Muslim women bear burden of stereotyping
Shehnaz Khan wants to know why she’s called a terrorist.
Lately, snide comments about her Muslim faith have escalated, she said. Khan’s used to sneering looks, but not overhearing that all Muslims should be killed.
“I feel scared,” she told Metro. “Before, I didn’t feel like anything was going to happen to me physically.”
Khan, a student who works with Queens Muslim women’s group Turning Point for Women and Families, is part of “ARISE NY,” a teen-targeted campaign that is part of Turning Point’s regular youth group for young Muslim women.
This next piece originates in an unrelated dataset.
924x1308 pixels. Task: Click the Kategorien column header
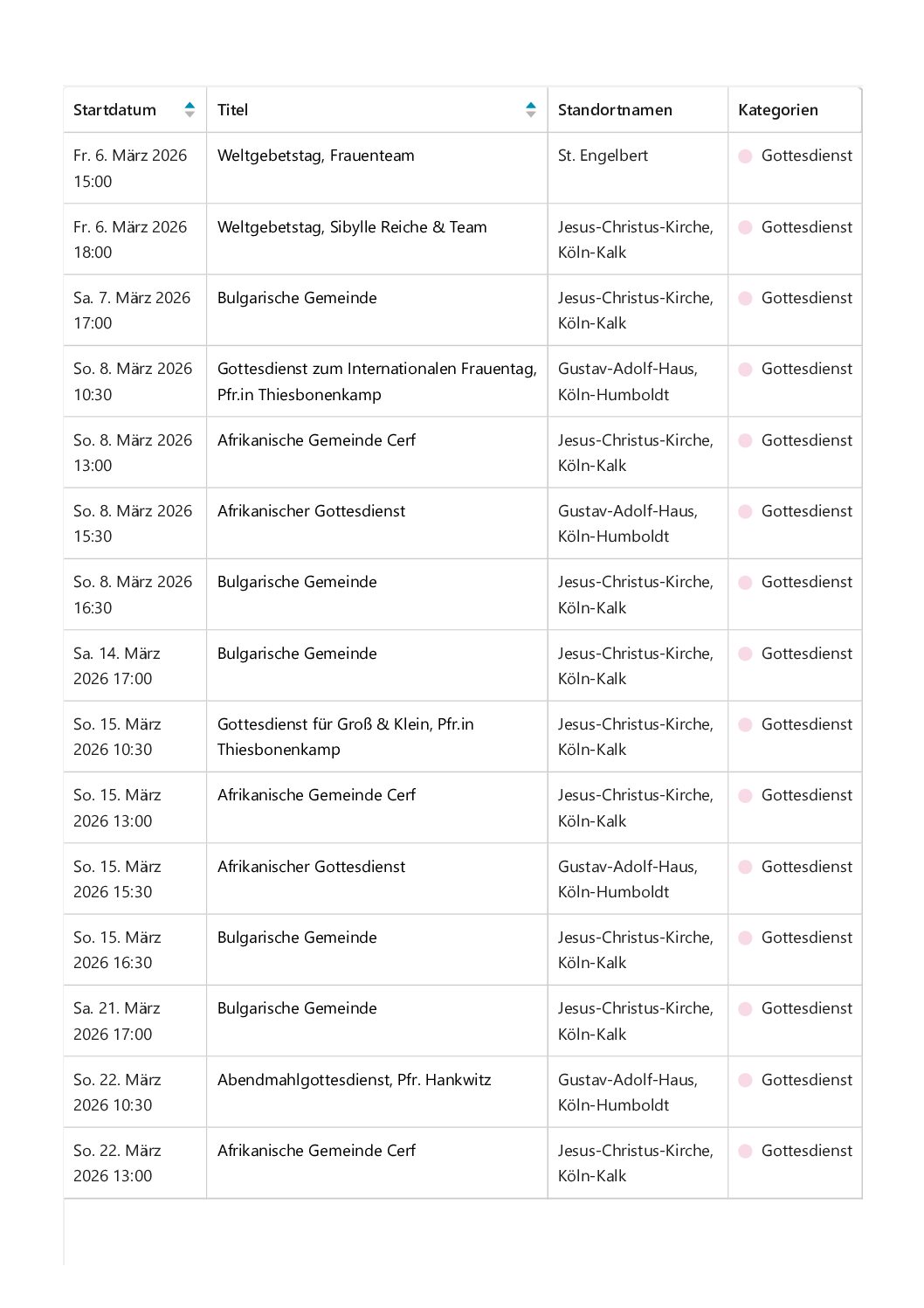(x=777, y=110)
In the wake of an imam attacked on the subway last week — and continuing furor surrounding the proposed community center and mosque near Ground Zero — Khan said, “This was something we felt we had to do.”
Thursday, the group is participating in a Jackson Heights open-mic night, a chance for teens to share racist encounters.
Since September, the group has met with 13- to 17-year-olds. When they describe hate crimes, she said, “Everyone immediately starts rehashing their own stories.”
Girls as young as 15 tell of people sneering “suicide bomber” and “terrorist.” Strangers yank off their head scarves. One girl, while riding the bus, was asked when “the next bomb was going to drop.”
“Women are obviously very identifiable,” said Lynne Jackson, president of Project SALAM, a group helping persecuted Muslims. Their hijabs, or head scarves, mark them as Muslims.
» Khan has a slew of incidents to pick from, but one’s chilling — a man on the subway, smirking at Khan while telling his young daughter Muslims were “cold-blooded killers.” It shook her, she said: “I literally just saw hatred being passed down.”
» A 16-year-old Queens high school student, who asked that her name not be used, opened her personal website one day to find someone had spewed racist things about her “head turban” and said all you “dumb terrorist b—es are going to either blow up our country or have so many children you’ll turn this country into the f—ing Middle East.”